▶ [What to work on]:
From the data that follows, set down exactly the lines from the one with "Viewport: 783px width, 532px height." through the one with "Task: Open the HOME nav item", counting both. Pictures stay out.

Records drawn from a dataset:

☆ ☆ ☆ ☆

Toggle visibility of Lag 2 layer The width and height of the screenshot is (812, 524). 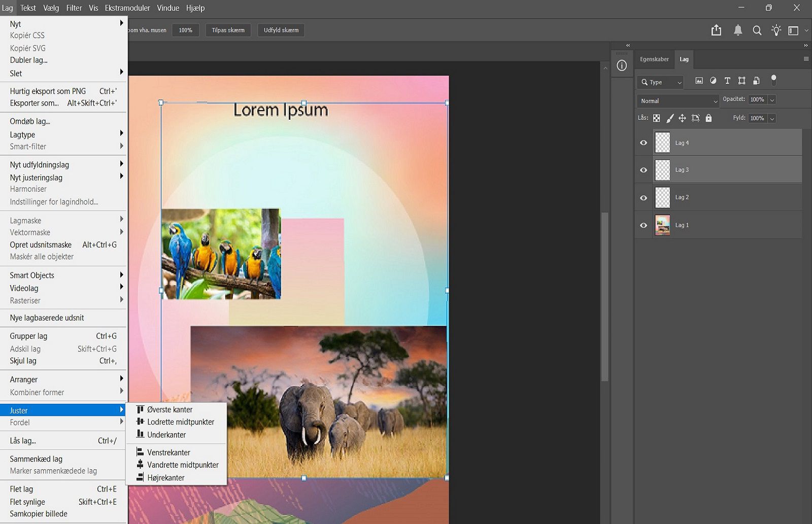pyautogui.click(x=644, y=198)
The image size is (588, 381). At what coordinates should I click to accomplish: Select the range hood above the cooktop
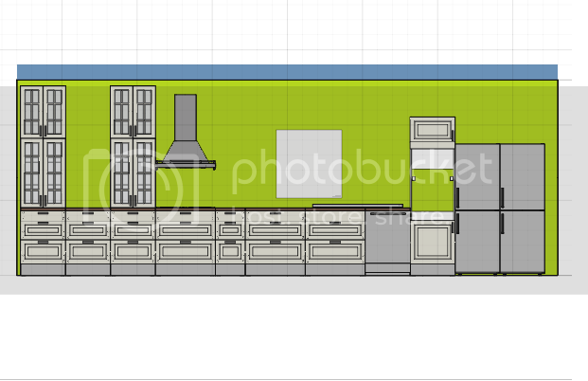click(186, 132)
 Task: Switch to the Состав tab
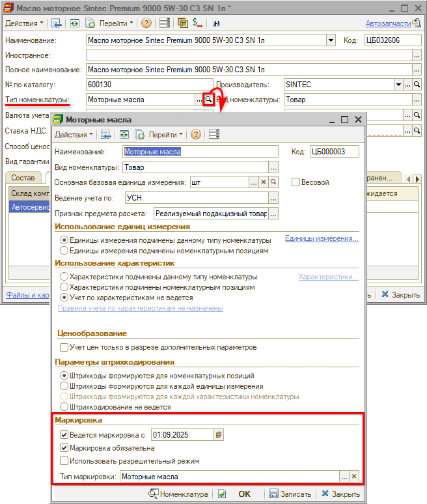coord(23,178)
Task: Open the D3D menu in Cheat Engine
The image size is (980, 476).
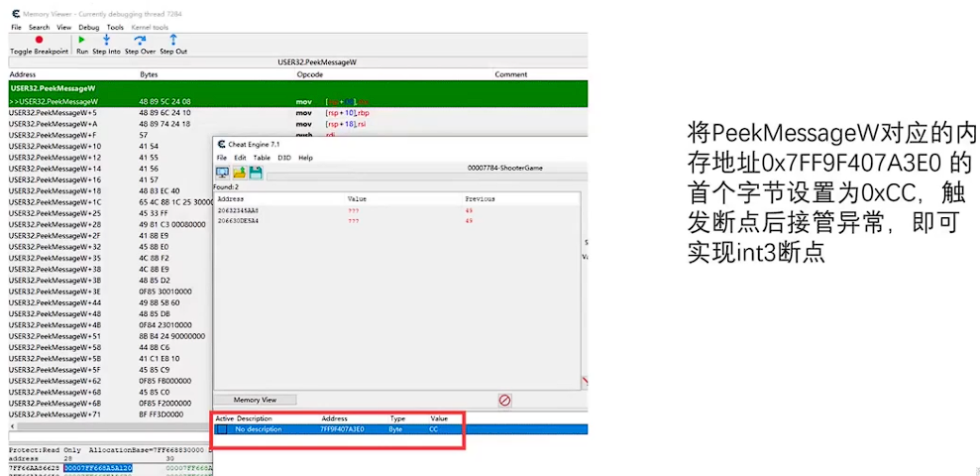Action: pos(284,158)
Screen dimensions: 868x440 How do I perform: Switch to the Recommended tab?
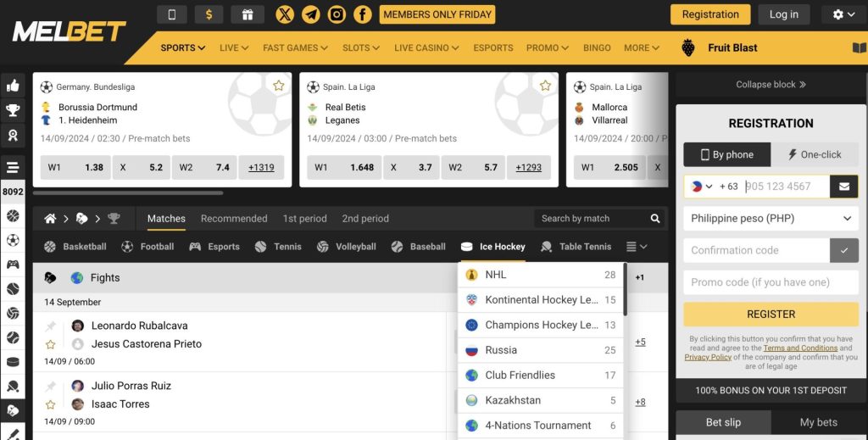pos(234,219)
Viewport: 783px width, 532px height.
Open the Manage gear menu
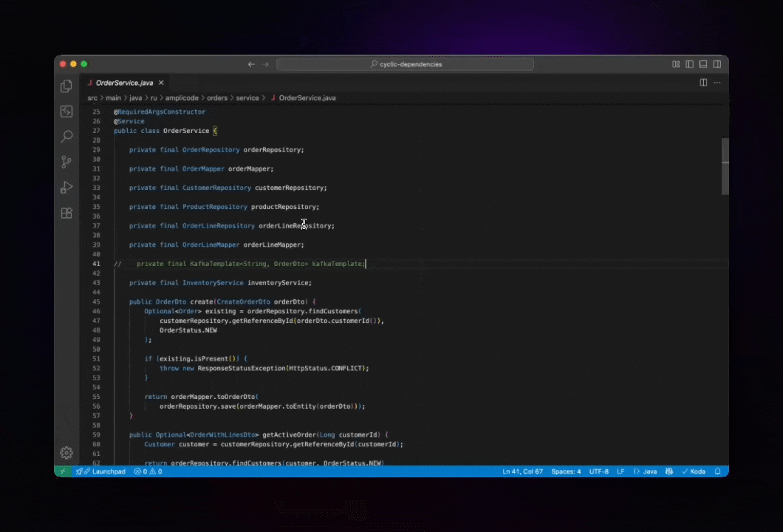(66, 452)
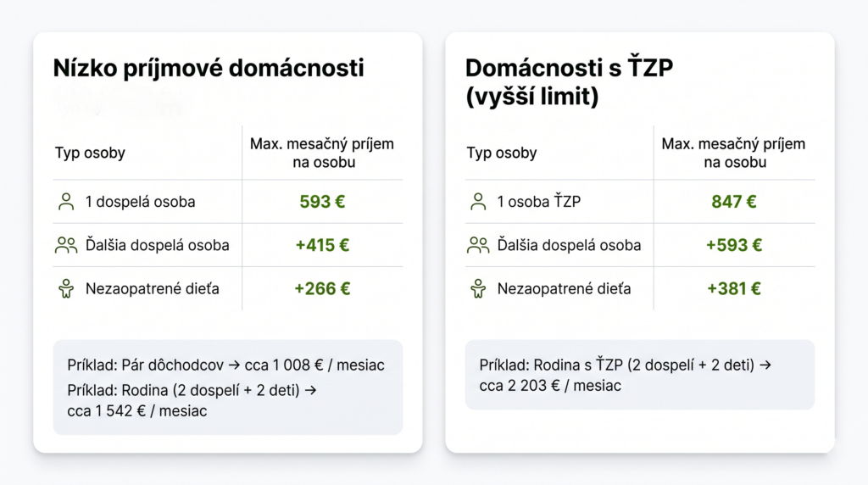This screenshot has width=868, height=485.
Task: Click the child icon beside Nezaopatrené dieťa in right table
Action: pos(477,288)
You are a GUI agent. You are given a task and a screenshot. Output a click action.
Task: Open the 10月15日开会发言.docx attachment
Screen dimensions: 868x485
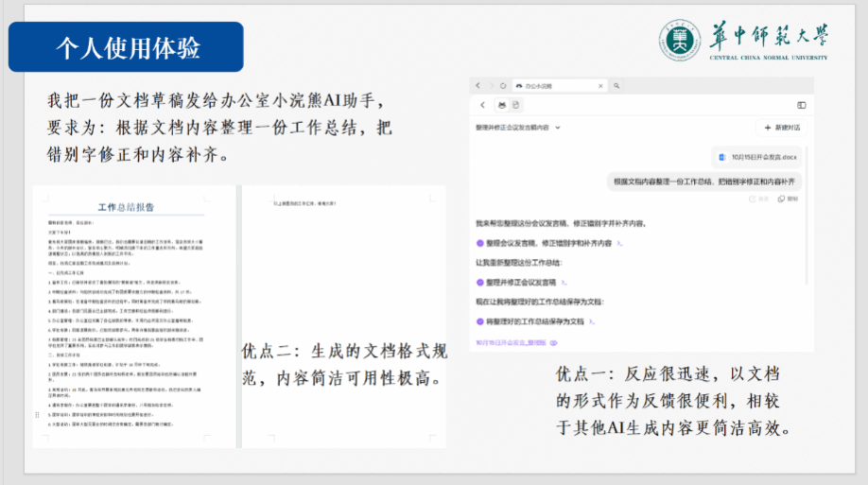(759, 156)
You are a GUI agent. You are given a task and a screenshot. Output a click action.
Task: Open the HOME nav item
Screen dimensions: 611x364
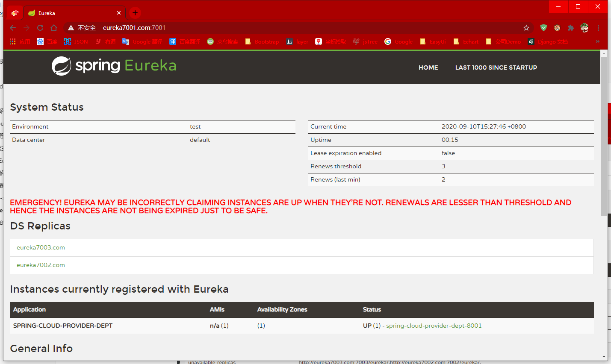coord(428,68)
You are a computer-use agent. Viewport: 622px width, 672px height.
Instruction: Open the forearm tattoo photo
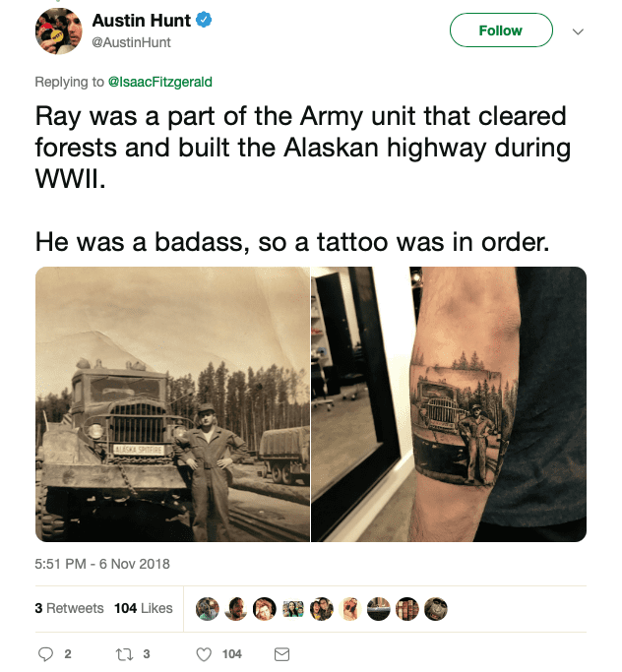[x=449, y=404]
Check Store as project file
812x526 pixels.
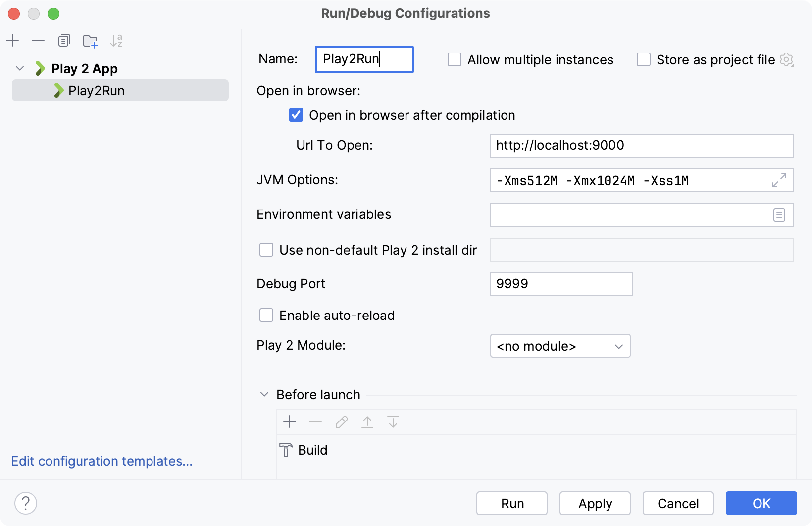pos(644,60)
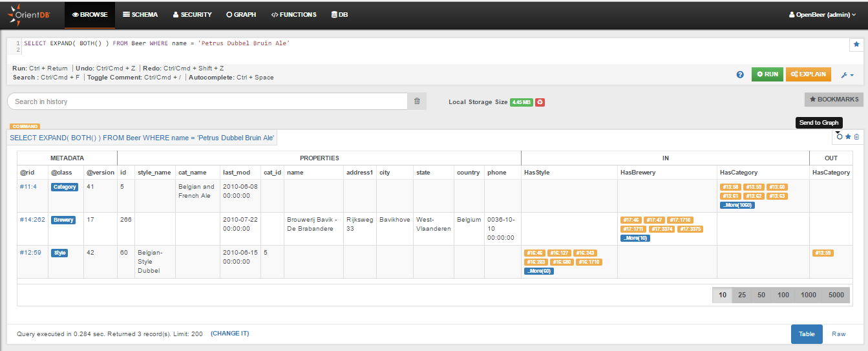Clear search history with the trash icon
This screenshot has height=351, width=868.
417,101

☆ ☆ ☆ ☆

▶ [Your solution]:
Viewport: 783px width, 532px height.
Open the Manage gear menu
(66, 452)
This screenshot has width=868, height=485.
Task: Click the child icon beside Nezaopatrené dieťa in right table
Action: pos(477,288)
You are a GUI agent. You are given a task and a screenshot. Output a click action.
Task: Open the 10月15日开会发言.docx attachment
Screen dimensions: 868x485
(759, 156)
You are a GUI agent. You are given a task and a screenshot. Output a click action.
Task: Open the HOME nav item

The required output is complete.